It's been all quiet on the western front as of late as we process some big changes that have happened within our little family - starting with the sudden, devastating loss of our boxer, Morgan.
I wrote something more reflective of her in an attempt to verbalize and come to grips with what was happening during one of the last nights she spent at home with us. I wanted to get it just right while she was still laying next to me. But after she passed and the fullest extent of our grief settled in, I realized those words couldn't adequately express even a fraction of how deeply she was loved, and how critically important she was to us. Our relationship with her was full of such love and respect, any memorial or eulogistic type musings outside our immediate family seemed...feeble.
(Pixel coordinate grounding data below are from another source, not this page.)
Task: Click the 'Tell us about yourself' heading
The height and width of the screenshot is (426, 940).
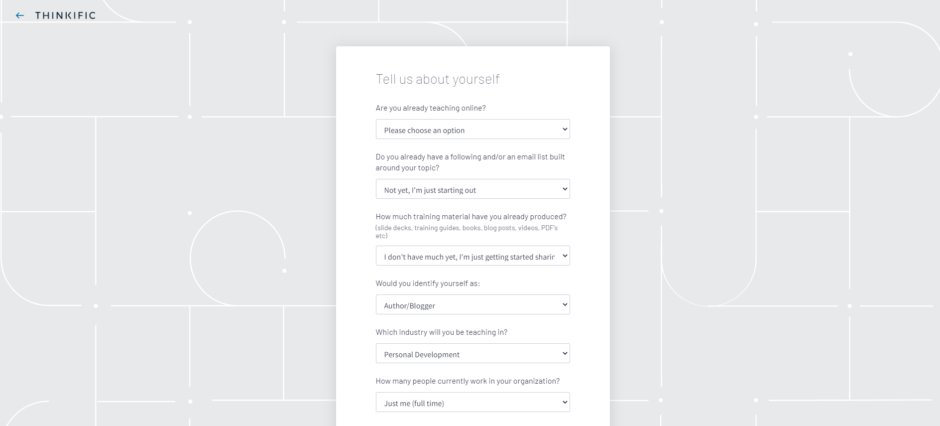Action: pos(438,79)
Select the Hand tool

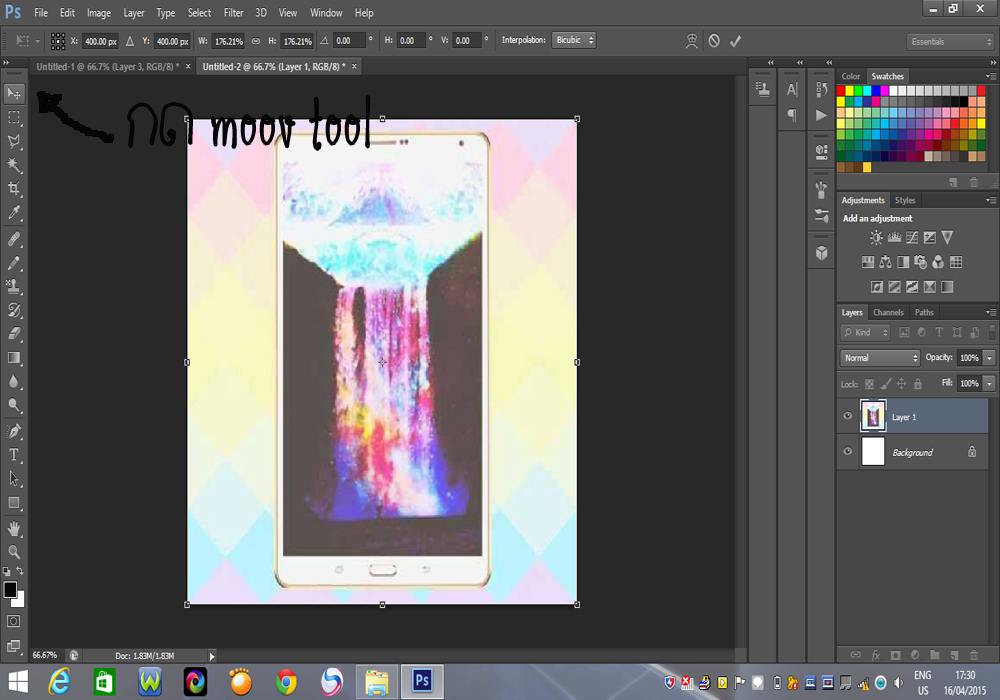point(14,528)
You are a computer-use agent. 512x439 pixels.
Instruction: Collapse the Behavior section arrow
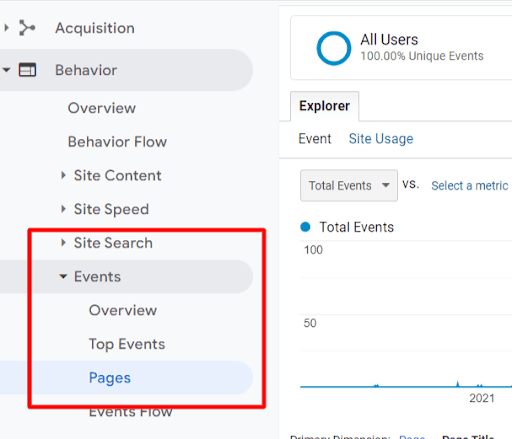point(6,70)
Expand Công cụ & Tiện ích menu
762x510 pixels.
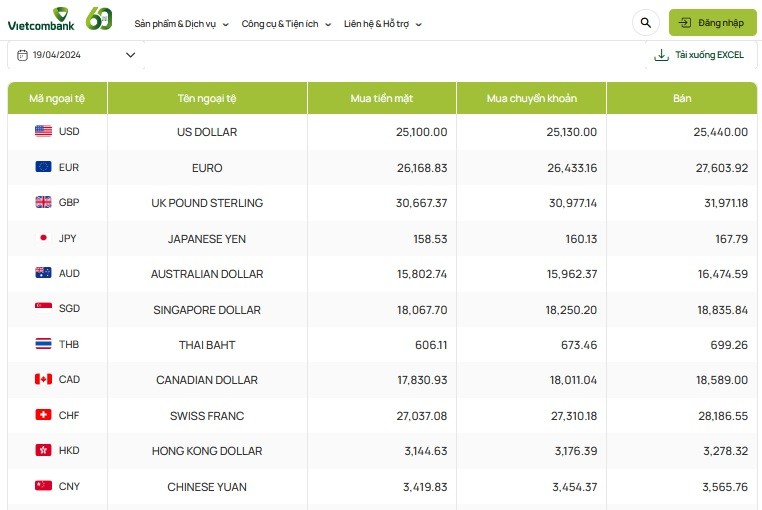coord(286,23)
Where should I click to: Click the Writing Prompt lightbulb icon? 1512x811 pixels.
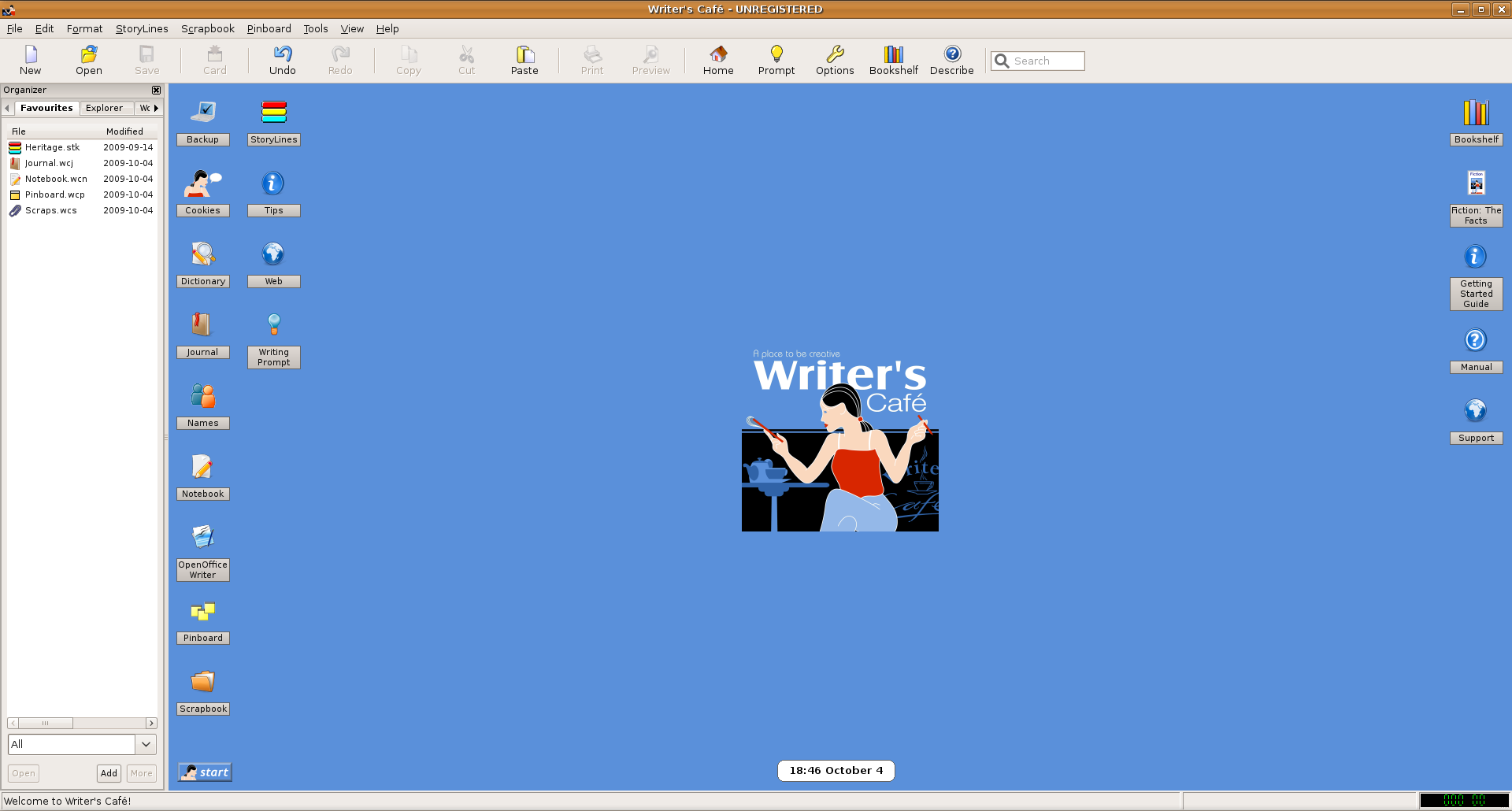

Trivial. After all, no one really knew her as we did, and anything I came up with to explain who she had been in life paled in comparison to what she was, and what she deserves.
I mention her to explain on a more surface level what's brought us from the status quo of a few weeks ago, and through those dark moments to the more hopeful present.
In reflecting on her life during her last week I found one of the best possible versions of myself seemed to be dying along with her. I don't think anyone will deny that humans are infinitely complicated, messy, and flawed creatures. As a result even within the best and most loving of human relationships there are moments of selfishness, anger, judgment and impatience - feelings and impulses dogs wouldn't begin to understand. Emotionally speaking, I've found them to be a much more advanced than us and the selfless love for a dog is one of the best things I have to offer. They are a constant reminder and practice in being a happier, joyful, more loving, and giving person, and generally speaking we need more of that. The idea of who we would be without that canine influence moving forward was salt in the already raw wound of losing our best friend.
In light of this, we decided we didn't want to waste a moment of our future devoid of that particular brand of love and joy Morgan brought to us everyday. And so it is with great pride and hope, that we happily announce the impending arrival our new baby [puppy!] bean. She is the continuation of a 3-generation tradition of female boxers within our family, and we're still searching long and hard for a name that will fit what we've seen of her little personality perfectly.
We are so excited to get to know her, to add her to our life, and experience that puppy love all over again. And we'll begin again, doing everything in our power to be worthy of the affection and devotion this breed gives so freely. Welcome home, baby girl.